Friday, March 4, 2011

TURUNNYA NABI ISA DI AKHIR ZAMAN

Abu Hurairah berkata: Telah bersabda Rasululah SAW, “Demi Allah yang jiwa Muhammad ada pada-Nya, sesungguhnya suatu ketika kelak akan turut Isa bin Maryam AS. Isa bin Maryam itu akan berada di tengah-tengah kamu di akhir zaman nanti. Ia akan menjadi hakim yang seadil-adilnya. Dia akan menghancurkan salib-salib dan mengadili para rahib Nasrani. Kemudian dia akan membunuh babi-babi. Akan dihapuskan semua kemungkaran. Di situ orang-orang sudah tidak ada lagi yang menipu orang lain. Semua akan berkata jujur. Dan terjadilah kekayaan yang melimpah ruah, sehingga tidak seorang pun lagi nanti yang bersedia menerima pemberian orang lain.” (H.R. Imam Muslim)
Hadits ini kita angkat agar kita mengerti, bahwa Nabi Isa AS (rasul ke-24 menurut keyakinan umat Islam) akan turun di akhir zaman nanti, yang sejarah kelahirannya diceritakan oleh Allah SWT di dalam Q.S. Ali Imran ayat 59:
Sesungguhnya misal (penciptaan) `Isa di sisi Allah, adalah seperti (penciptaan) Adam. Allah menciptakan Adam dari tanah, kemudian Allah berfirman kepadanya: “Jadilah” (seorang manusia), maka jadilah dia. (Q.S. Ali Imran: 59)
Selanjutnya pada Q.S. An-Nisaa ayat 157 disebutkan:
dan karena ucapan mereka: “Sesungguhnya Kami telah membunuh Al Masih, `Isa putra Maryam, Rasul Allah”, padahal mereka tidak membunuhnya dan tidak (pula) menyalibnya, tetapi (yang mereka bunuh ialah) orang yang diserupakan dengan `Isa bagi mereka. Sesungguhnya orang-orang yang berselisih paham tentang (pembunuhan) `Isa, benar-benar dalam keragu-raguan tentang yang dibunuh itu. Mereka tidak mempunyai keyakinan tentang siapa yang dibunuh itu, kecuali mengikuti persangkaan belaka, mereka tidak (pula) yakin bahwa yang mereka bunuh itu adalah `Isa. (Q.S. An-Nisaa ayat 157)
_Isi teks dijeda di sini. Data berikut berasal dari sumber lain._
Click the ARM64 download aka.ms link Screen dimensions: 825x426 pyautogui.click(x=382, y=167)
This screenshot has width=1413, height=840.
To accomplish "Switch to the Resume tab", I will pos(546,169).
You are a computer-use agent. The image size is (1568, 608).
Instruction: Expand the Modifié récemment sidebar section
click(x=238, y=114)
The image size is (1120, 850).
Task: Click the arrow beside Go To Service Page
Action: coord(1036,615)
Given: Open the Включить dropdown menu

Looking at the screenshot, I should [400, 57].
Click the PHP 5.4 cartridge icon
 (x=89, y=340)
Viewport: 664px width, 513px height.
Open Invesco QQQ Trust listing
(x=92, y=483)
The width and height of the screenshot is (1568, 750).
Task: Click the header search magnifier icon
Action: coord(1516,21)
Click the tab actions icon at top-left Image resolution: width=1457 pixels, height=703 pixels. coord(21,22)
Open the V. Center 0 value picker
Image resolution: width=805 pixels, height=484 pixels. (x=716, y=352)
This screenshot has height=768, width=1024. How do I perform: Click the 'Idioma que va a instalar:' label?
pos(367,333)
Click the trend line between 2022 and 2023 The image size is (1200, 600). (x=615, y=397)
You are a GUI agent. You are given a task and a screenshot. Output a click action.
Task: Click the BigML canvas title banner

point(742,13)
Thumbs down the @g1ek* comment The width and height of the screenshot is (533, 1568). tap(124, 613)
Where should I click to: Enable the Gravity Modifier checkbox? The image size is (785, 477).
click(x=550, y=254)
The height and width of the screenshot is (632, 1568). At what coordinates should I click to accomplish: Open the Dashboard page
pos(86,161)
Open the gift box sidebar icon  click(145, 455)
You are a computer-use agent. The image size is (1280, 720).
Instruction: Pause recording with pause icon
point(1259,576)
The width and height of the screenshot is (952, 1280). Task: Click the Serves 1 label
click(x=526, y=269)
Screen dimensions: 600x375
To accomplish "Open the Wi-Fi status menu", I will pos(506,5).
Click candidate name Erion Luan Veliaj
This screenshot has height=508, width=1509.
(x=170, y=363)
Bahkan ternyata di dalam Matius pasal 26 ayat 57 – 74, disebutkan bahwa yang disalib itu adalah Yudas Iskariot. Di dalam Injil juga diceritakan, bahwa pada malam gelap itu Yudas melaporkan, bahwa Al-Masih (Isa) yang menjadi Raja Dunia itu sudah ada di taman itu. Tapi ketika malam gelap tidak diketahui siapakah sebenarnya yang ditangkap. Kemudian diseretlah orang yang disangka sebagai Nabi Isa itu ke pengadilan.
Di dalam Injil – Matius ayat 27 – 31 disebutkan: Ketika diseret itu, maka ditanyailah Petrus, “Apakah kamu kenal dengan orang yang akan diadili ini?” Petrus mengatakan, bahwa ia tidak kenal. Kemudian Petrus ditanyai lagi, “Bukankah kamu pernah bersama dia sebagai muridnya?” lalu Petrus berkata, “Iya, tapi bukan dia.”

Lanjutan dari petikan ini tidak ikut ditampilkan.